India’s rank in 2019 Global Hunger Index (GHI) slipped to 102, which is considered to be a "serious" category. The index, which measures and tracks hunger at global, regional and national levels, features 117 countries.
India is behind its neighbours Nepal, Bangladesh and Pakistan, and is placed only 15 places above the country with the most severe hunger problem, which is Central Africa.
With a score of 30.3, India suffers from the level of hunger that is considered “serious,” the report said.
Pakistan is at 94, Bangladesh at 88 and Nepal at 73 in this year’s GHI report.
“Because of its large population, India’s GHI indicator values have an outsized impact on the indicator values for the region.
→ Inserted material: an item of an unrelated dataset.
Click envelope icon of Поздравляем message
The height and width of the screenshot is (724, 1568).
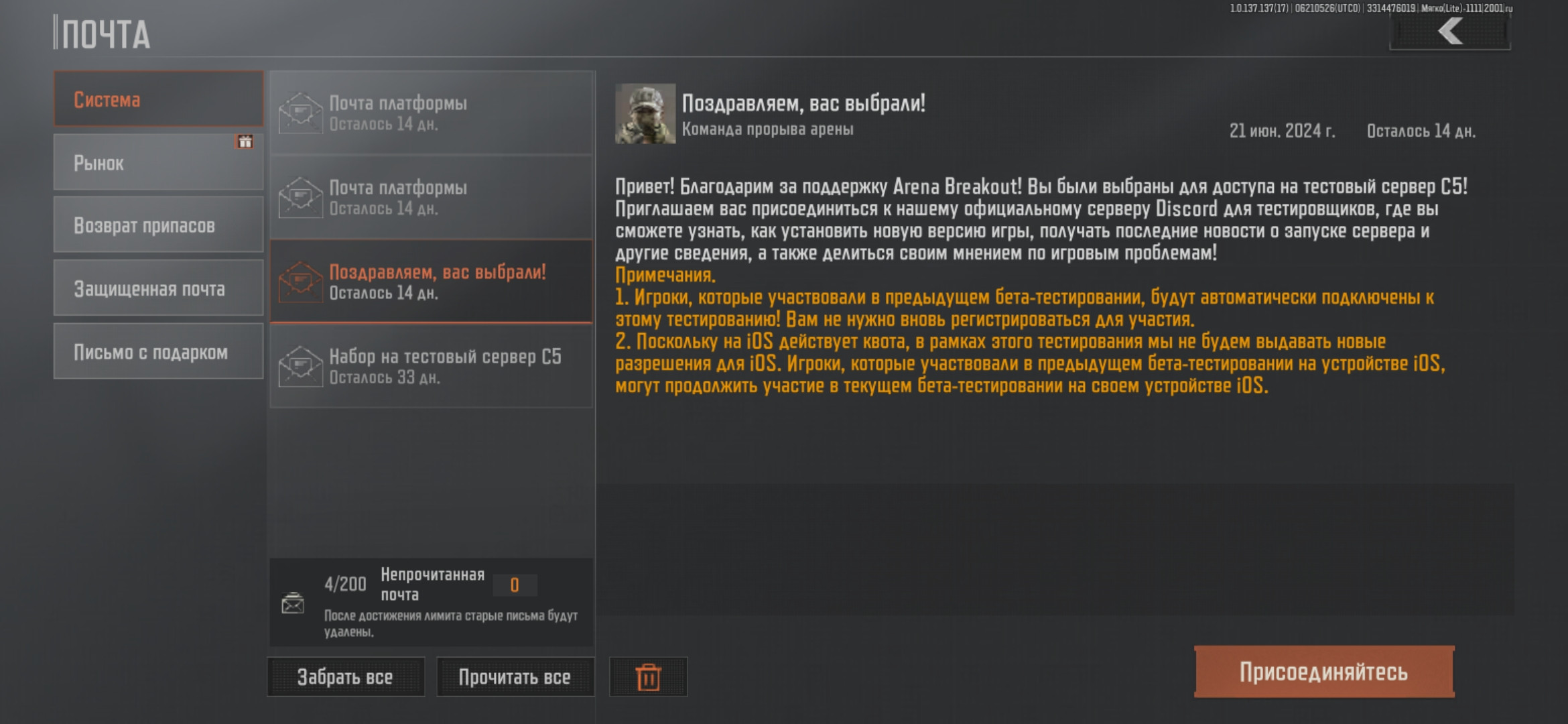tap(300, 282)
India’s child wasting rate is extremely high at 20.8 percent—the highest wasting rate of any country in this report for which data or estimates were available,” the report said.
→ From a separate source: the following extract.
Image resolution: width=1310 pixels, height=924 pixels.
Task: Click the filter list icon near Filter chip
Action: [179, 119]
“In India, just 9.6 percent of all children between 6 and 23 months of age are fed a minimum acceptable diet,” the GHI report said.
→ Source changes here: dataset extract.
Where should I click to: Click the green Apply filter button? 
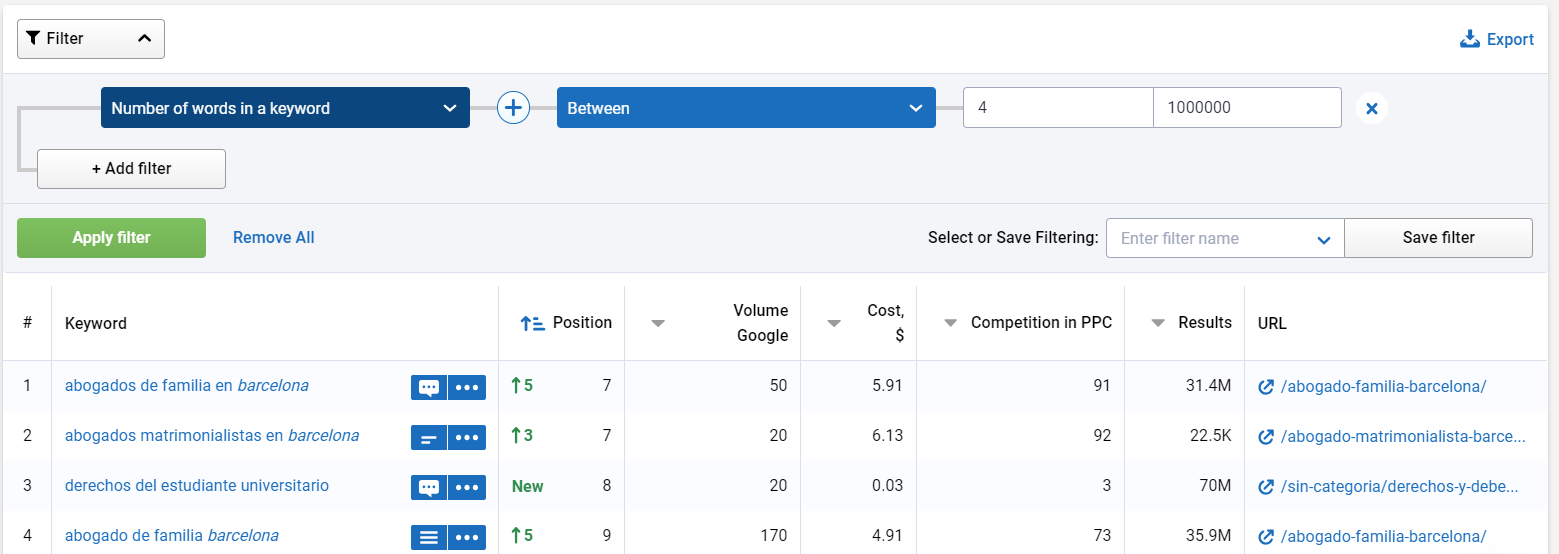coord(111,238)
The GHI scores were calculated on four parameters: undernourishment, child wasting, child stunting, and child mortality.
The report noted that countries such as Bangladesh and Nepal had made significant achievements. Bangladesh recorded a decline from 58.5% to 49.2% between 1997 and 2011 while Nepal’s stunting rates dropped from 56.6% in 2001 to 40.1% in 2011.
The report said the 2019 GHI indicates that "the level of hunger and undernutrition worldwide falls on the cusp of the moderate and serious categories." "This achievement is no small feat. It coincides with a decline in poverty at the global level from 28.6 percent in 1999 to 9.9 percent in 2015," it said.